The model watermarking methods could be divided into white-box and black-box cases according to whether the model details are needed to be known during the processing of watermark embedding. In the white-box case, the watermark is embedded into the to-be-protected network by modifying its structure or weights, so the full network information is needed to know, including the details of structure and weights. This case is generally used in neural networks with public model information. The advantage is that can withstand attacks such as model fine-tuning and pruning.

In the black-box case, a pair of input and output images are constructed as trigger sample watermarks, the input image is called the trigger key, and the preset output image is called the verification key. The advantage is that validation only needs to input trigger keys to verify the model copyright. Currently, there are two classes of methods for trigger key generation: (1) adding relevant images to the training set [14] and (2) modifying the input to obtain the trigger image by adjusting the network, such as embedding visible or invisible text, symbols, patterns or noise, etc. in the trigger key [15,16]. However, the above trigger key generation methods are often applied to the image classification networks and don’t able to migrate to image processing models efficiently. Moreover, the trigger keys couldn’t be generated adaptively according to different models.

Recently, some research work began to focus on copyright protection of image processing networks with commercial value. In real scenarios, the image processing models that are exposed are almost always served end-to-end to the user, who can only access the input and output sides of the model. In the previous approach [17,18], forgery attacks were not considered. Therefore, a trigger sample watermarking method that is resistant to forgery attacks is essential.

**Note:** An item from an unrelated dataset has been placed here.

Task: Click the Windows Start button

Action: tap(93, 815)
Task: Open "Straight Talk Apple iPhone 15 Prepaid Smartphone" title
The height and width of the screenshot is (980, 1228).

In this paper, we propose a new end-to-end dual model watermarking framework for the copyright protection of image processing networks. A pair of special input and output is embedded in the model training as a trigger sample watermark, while a spatial watermark is embedded into the output of the model. The trigger sample watermark is automatically generated using a method based on generative adversarial networks (GANs) [19], which adaptively is generated according to the protected models. In the validation process, enter a trigger key to the model to obtain the output, and compare the consistency between the output image and the preset validation key. When an attacker steals a model copyright using forged input and output, the spatial watermark can be correctly extracted from the output of the model to distinguish between the piratical and the protected model. Specifically, we design a location key to share in the process of embedding and extracting spatial watermarks. In the verification process, the location key is used to extract the watermark from the output of the model to prove the ownership of the model. On the contrary, the attacker does not know the location key, so the watermark cannot be extracted correctly. Experiments show that the proposed framework has good performance in image segmentation networks with UNET, UNET++, and FCN, while almost not affecting the overall segmentation accuracy and the number of parameters of the model. And proposed framework can effectively withstand forgery attacks.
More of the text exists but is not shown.